_Lines of data_
+++++
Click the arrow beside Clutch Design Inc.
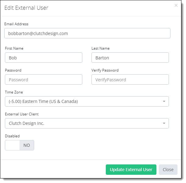 tap(164, 123)
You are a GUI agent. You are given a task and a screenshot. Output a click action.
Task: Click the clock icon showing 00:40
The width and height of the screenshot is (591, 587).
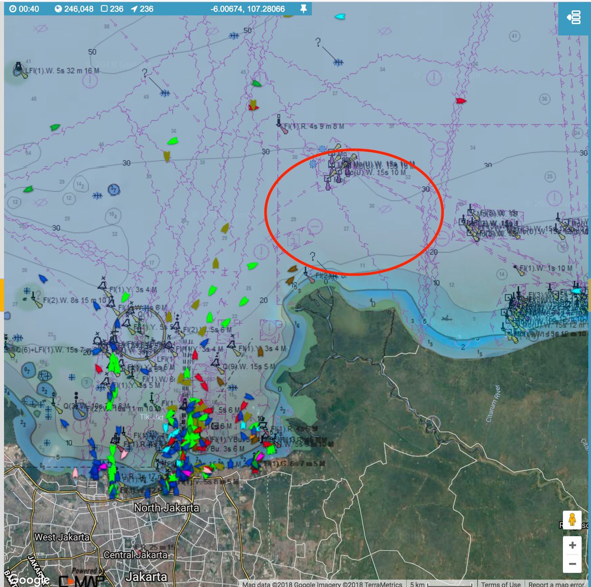[x=13, y=9]
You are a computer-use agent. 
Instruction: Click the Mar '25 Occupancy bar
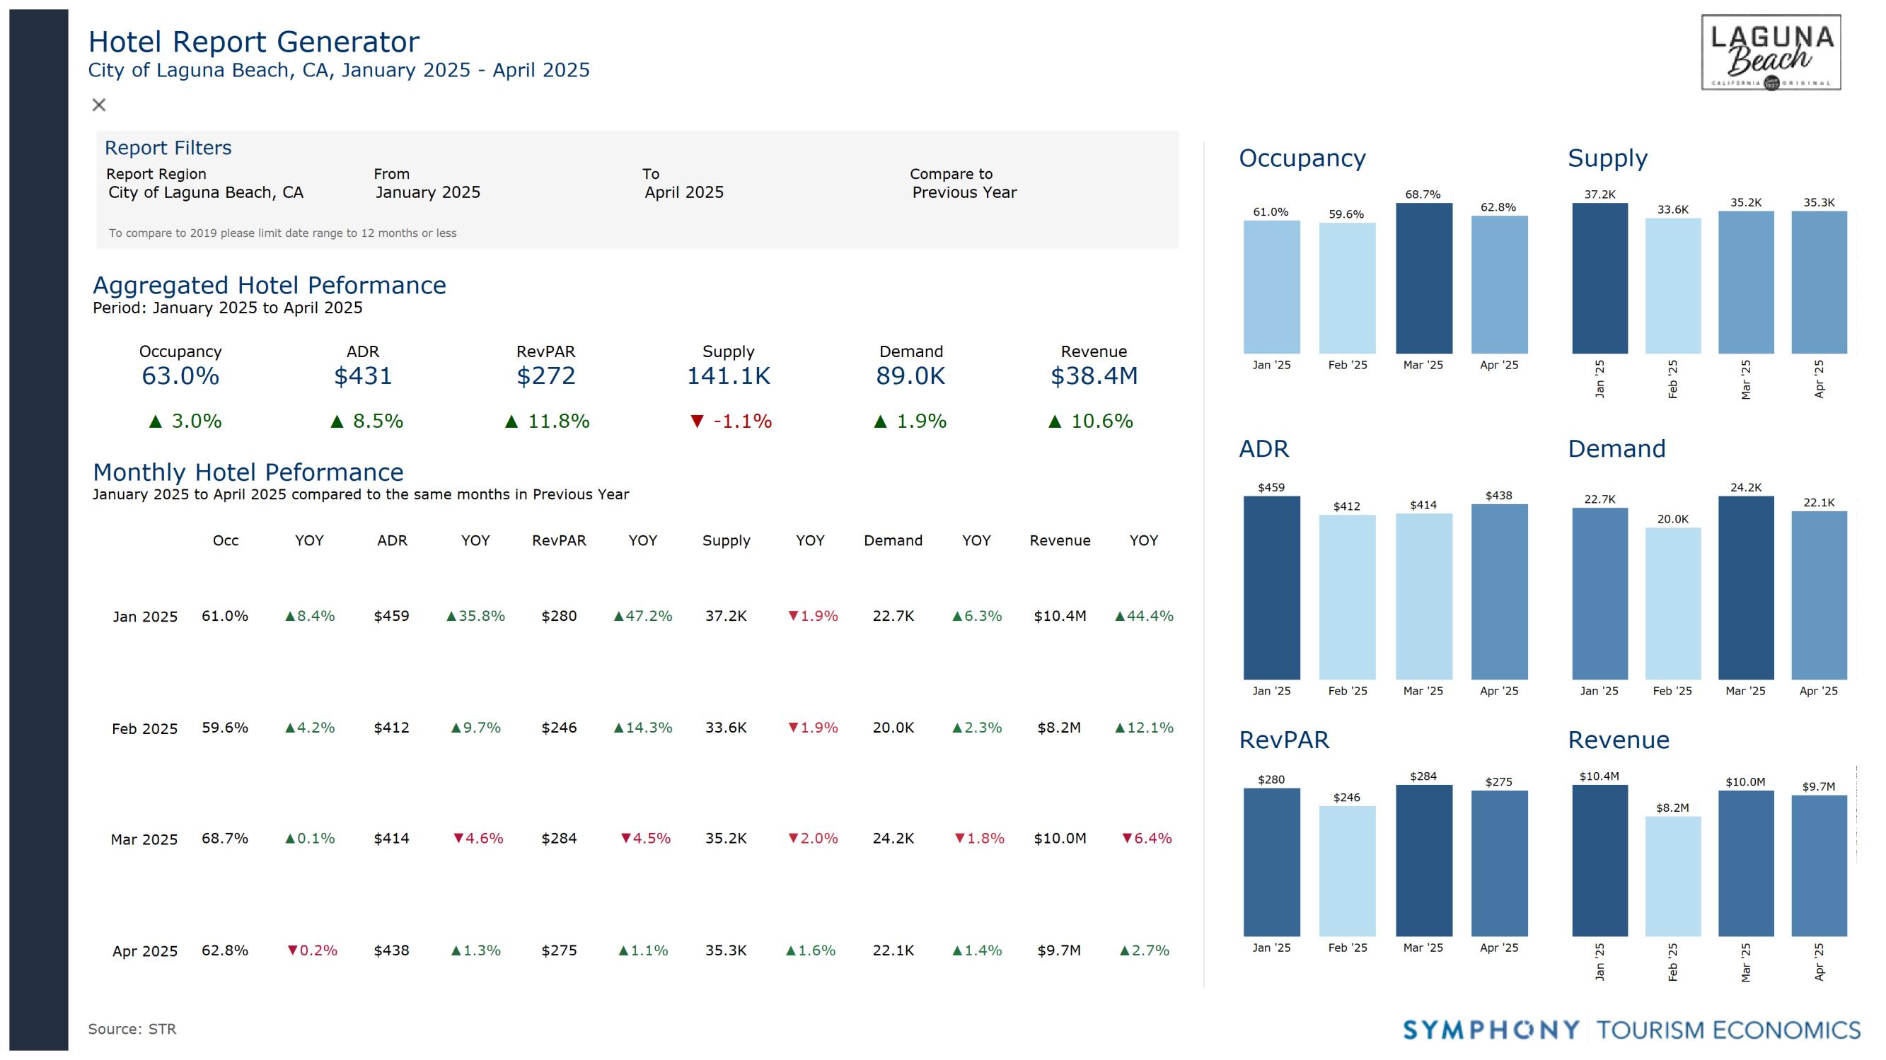click(1423, 278)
+++++
Write out every line of the items above verbatim, leaving out the pictures.

_Response to this task_
Click the arrow beside Clutch Design Inc.
 tap(164, 123)
You are a GUI agent. You are given a task and a screenshot. Output a click action.
Task: Click the clock icon showing 00:40
The width and height of the screenshot is (591, 587).
[x=13, y=9]
You are a computer-use agent. 
Instruction: Click the Mar '25 Occupancy bar
click(1423, 278)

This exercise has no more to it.